▶ **Exercise brief**: The pictures must be left out, while the rest of the data is copied exactly.

** Record extracts follows **

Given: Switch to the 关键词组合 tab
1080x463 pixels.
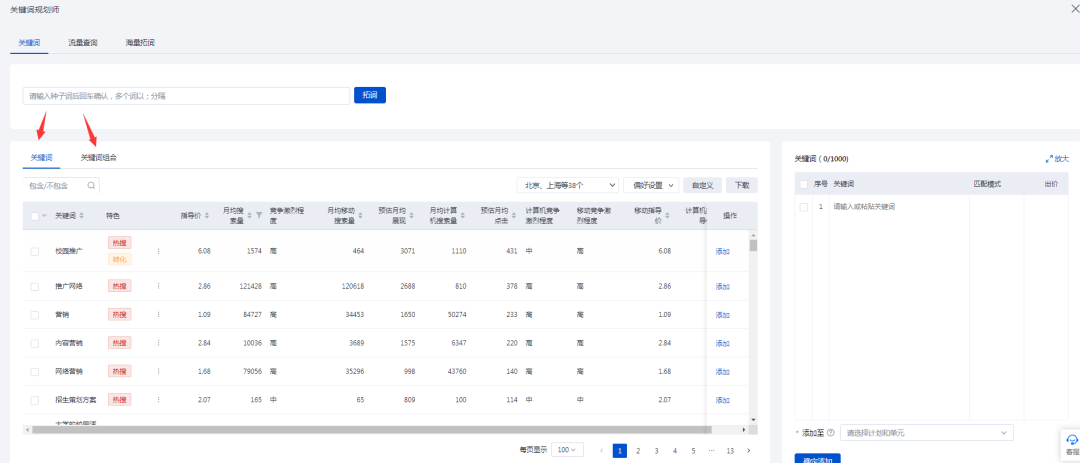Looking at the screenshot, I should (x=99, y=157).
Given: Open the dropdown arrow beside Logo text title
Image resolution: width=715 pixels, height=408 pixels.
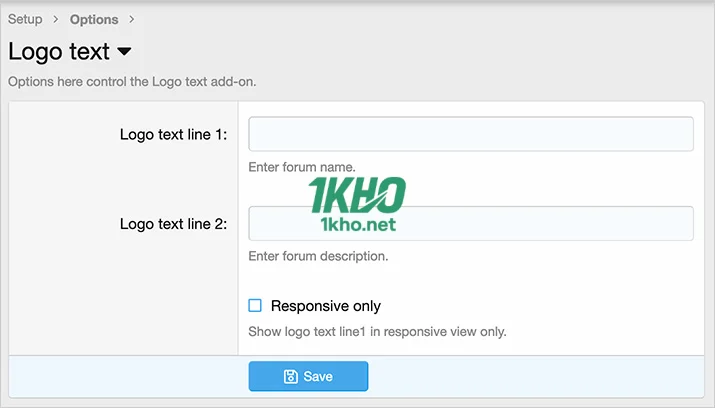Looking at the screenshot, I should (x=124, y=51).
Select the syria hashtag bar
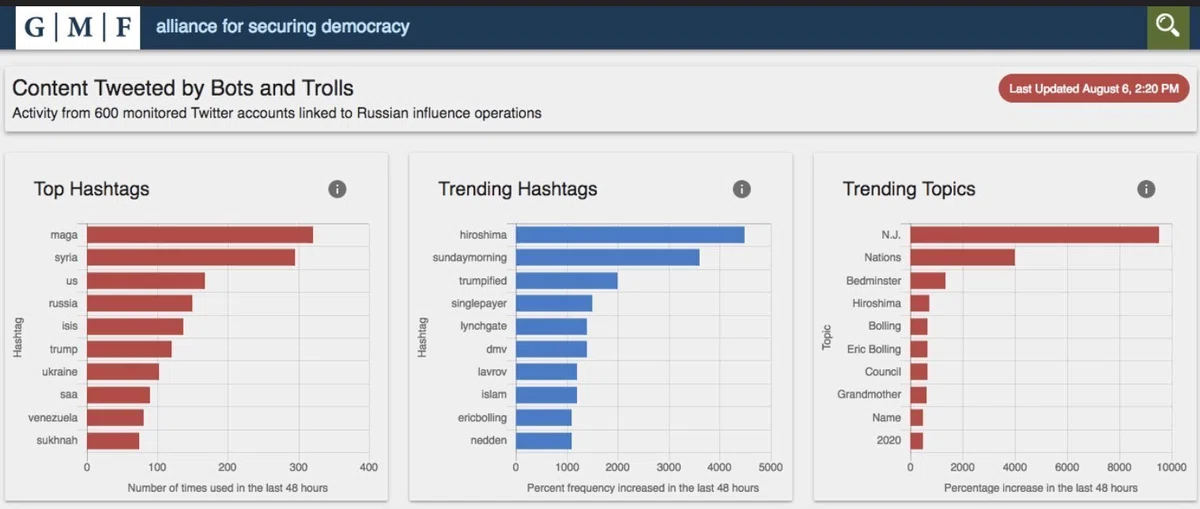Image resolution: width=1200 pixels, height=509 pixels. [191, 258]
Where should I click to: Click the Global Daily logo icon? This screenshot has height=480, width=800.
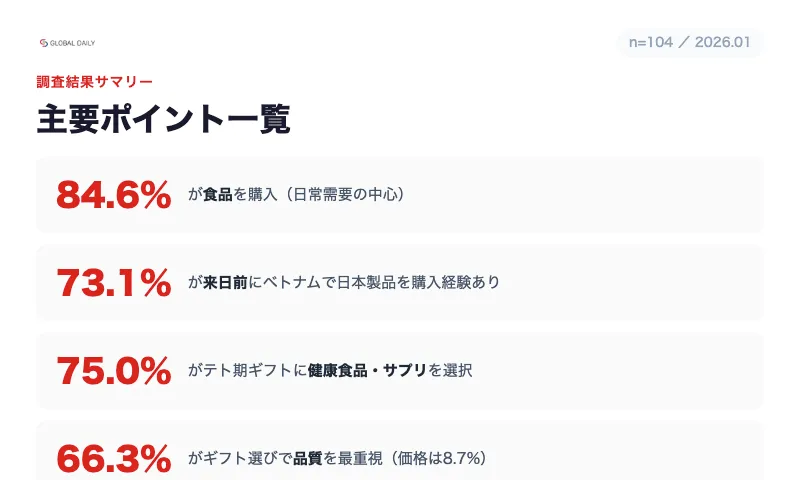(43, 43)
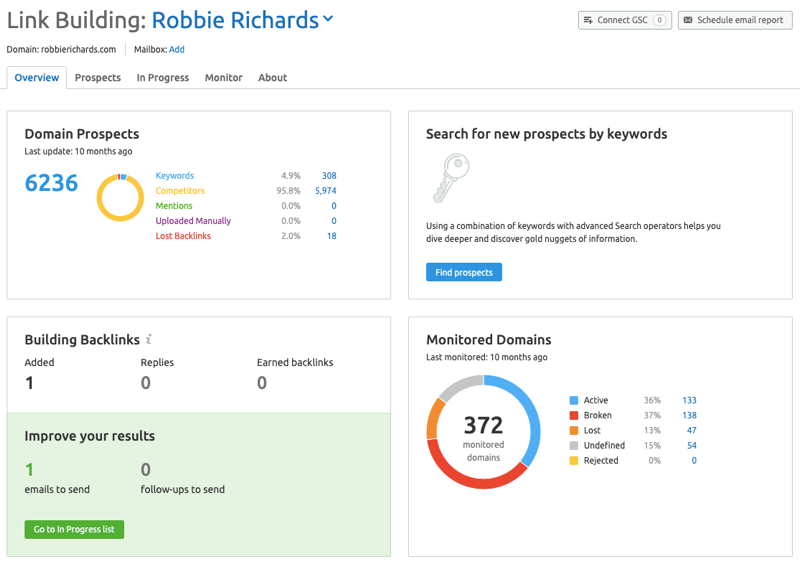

** End of Record extracts **

▶ **Result of the exercise**:
Given: Switch to the 关键词组合 tab
1080x463 pixels.
Looking at the screenshot, I should (x=99, y=157).
Given: Open the dropdown arrow beside Logo text title
Image resolution: width=715 pixels, height=408 pixels.
Looking at the screenshot, I should (x=124, y=51).
Select the syria hashtag bar
Image resolution: width=1200 pixels, height=509 pixels. [191, 258]
Where should I click to: Click the Global Daily logo icon? This screenshot has height=480, width=800.
(43, 43)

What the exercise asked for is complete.